_Consigne:_ D'après le texte ci-dessous sur Elisabeth, Arcus et Caritas, pouvez-vous indiquer, s'il vous plaît, à quelle date Arcus a été fondé ?

En tant que groupe, Elisabeth emploie aujourd’hui plus de 2 000 personnes et gère quelque soixante institutions. Les responsables d’Elisabeth se distancient d’ailleurs de leurs origines religieuses en affirmant sur le site Internet qu’avec le retrait complet des Sœurs de Ste Elisabeth en 2016 s’est ouverte une « nouvelle ère […] en tant qu’entité laïque ». (Tout en sachant que, dans les conseils d’administration de la fondation et des œuvres, on retrouve des anciens politiciens du CSV et des personnes proches de l’évêché).
La création d’Arcus est également le reflet de ce mouvement de concentration. Arcus a été fondé le 28 octobre 2008 par cinq associations (qui fusionneront en 2011). Caritas avait également introduit une organisation regroupant une fondation et des associations. Cette réorganisation n’empêchera pas Caritas Jeunes et Familles (CJF), qui gère essentiellement des crèches et des maisons-relais et qui occupe environ 700 personnes aujourd’hui, de se distancer de la Fondation Caritas et de Caritas Accueil et Solidarité au lendemain de l’éclatement de l’affaire, essayant ainsi de se préserver des retombées.

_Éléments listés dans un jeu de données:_

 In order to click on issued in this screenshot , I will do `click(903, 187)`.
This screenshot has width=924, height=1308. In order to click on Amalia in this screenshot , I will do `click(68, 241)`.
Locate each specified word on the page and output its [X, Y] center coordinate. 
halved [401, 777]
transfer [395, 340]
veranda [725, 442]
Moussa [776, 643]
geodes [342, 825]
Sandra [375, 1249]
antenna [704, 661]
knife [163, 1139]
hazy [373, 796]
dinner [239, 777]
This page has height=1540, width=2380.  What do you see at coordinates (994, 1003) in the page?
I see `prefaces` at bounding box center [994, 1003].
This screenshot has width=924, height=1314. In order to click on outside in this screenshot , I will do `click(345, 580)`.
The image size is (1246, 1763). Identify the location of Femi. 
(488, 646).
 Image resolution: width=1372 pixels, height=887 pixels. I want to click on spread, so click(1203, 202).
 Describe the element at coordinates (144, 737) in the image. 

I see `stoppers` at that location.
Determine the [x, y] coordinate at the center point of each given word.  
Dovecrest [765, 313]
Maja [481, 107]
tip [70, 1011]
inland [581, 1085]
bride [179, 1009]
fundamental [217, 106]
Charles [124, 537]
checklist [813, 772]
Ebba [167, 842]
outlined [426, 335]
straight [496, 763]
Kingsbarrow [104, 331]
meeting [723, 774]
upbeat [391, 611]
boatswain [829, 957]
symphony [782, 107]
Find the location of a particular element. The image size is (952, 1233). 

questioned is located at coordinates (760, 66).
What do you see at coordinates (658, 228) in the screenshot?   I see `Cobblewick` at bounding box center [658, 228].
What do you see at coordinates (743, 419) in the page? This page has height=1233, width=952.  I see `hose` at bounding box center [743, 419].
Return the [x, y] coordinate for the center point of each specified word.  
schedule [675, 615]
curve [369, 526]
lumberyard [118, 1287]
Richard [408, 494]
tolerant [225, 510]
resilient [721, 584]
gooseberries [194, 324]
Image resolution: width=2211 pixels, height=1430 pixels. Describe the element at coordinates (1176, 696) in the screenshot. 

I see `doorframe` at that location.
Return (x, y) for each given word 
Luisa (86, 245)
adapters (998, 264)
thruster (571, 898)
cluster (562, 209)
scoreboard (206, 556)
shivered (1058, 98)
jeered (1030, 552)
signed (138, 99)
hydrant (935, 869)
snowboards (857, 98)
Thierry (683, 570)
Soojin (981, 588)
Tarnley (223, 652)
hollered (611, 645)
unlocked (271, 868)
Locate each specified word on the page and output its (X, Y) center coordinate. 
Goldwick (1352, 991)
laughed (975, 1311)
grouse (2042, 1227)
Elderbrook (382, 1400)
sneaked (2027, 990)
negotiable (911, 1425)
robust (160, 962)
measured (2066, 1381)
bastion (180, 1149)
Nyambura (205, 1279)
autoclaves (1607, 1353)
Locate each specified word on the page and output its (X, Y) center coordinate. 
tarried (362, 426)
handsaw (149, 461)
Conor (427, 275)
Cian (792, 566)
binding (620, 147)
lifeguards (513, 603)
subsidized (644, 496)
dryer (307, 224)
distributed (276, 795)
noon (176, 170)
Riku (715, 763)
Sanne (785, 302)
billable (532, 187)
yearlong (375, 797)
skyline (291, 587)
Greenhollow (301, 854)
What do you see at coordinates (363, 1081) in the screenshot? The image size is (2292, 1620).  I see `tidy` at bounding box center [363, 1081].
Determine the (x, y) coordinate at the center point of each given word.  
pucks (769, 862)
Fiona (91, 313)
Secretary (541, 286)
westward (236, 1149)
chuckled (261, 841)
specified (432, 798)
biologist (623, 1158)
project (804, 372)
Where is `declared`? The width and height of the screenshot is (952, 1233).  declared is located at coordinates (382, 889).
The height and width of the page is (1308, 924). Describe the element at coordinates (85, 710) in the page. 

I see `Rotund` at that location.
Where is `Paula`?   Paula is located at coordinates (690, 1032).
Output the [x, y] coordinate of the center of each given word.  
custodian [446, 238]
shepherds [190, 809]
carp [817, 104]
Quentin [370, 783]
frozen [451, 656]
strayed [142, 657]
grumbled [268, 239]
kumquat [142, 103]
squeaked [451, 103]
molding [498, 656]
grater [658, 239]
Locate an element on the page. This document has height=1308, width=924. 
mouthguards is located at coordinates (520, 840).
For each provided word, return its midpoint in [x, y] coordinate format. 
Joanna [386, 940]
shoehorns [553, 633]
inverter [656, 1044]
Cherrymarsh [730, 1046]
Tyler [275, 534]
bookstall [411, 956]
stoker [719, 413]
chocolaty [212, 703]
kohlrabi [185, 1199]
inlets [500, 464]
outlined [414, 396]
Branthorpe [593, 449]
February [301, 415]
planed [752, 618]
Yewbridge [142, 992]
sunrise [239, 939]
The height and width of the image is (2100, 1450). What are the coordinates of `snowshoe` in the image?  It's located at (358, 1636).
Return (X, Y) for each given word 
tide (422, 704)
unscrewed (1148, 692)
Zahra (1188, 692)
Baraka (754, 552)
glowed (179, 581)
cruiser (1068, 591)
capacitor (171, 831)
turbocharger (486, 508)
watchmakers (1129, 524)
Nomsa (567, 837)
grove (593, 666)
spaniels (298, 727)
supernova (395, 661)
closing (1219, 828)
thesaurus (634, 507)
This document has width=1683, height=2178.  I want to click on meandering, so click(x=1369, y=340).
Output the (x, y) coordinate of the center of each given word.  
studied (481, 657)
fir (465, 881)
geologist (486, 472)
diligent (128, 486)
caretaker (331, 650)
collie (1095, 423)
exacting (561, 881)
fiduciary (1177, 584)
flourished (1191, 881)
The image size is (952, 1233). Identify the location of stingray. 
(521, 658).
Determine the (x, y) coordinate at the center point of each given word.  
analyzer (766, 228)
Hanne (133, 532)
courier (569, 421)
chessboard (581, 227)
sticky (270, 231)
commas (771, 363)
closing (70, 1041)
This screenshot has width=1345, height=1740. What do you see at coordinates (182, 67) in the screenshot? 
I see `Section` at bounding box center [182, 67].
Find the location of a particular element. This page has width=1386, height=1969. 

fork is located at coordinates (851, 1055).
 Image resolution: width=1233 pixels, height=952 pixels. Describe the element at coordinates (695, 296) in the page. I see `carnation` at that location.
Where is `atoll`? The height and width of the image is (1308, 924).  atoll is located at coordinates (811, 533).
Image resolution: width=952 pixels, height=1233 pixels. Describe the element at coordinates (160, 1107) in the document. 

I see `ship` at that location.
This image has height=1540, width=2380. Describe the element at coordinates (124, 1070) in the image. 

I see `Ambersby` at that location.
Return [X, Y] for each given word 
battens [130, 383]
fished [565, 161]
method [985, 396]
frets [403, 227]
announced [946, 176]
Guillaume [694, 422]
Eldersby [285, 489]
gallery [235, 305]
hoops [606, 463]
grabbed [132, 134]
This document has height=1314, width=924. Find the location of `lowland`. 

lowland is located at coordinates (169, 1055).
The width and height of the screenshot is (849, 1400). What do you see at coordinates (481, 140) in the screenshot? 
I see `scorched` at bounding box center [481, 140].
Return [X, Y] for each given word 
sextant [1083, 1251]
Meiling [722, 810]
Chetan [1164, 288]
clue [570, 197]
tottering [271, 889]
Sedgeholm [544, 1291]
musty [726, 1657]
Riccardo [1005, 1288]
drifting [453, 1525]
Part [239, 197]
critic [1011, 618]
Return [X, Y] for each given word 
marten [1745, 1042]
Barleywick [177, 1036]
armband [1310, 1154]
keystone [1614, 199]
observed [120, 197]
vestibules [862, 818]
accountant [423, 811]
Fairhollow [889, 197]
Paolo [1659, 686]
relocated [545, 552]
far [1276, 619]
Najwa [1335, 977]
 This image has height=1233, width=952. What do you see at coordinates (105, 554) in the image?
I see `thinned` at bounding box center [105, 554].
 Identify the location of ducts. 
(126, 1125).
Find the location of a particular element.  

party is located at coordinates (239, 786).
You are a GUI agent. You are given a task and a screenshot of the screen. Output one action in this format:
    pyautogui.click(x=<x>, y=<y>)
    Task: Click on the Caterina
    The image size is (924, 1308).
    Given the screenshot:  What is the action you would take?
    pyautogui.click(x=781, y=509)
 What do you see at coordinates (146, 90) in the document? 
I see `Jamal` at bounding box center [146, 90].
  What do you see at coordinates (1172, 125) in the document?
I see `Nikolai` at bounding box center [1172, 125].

_Solution:_ Le 28 octobre 2008.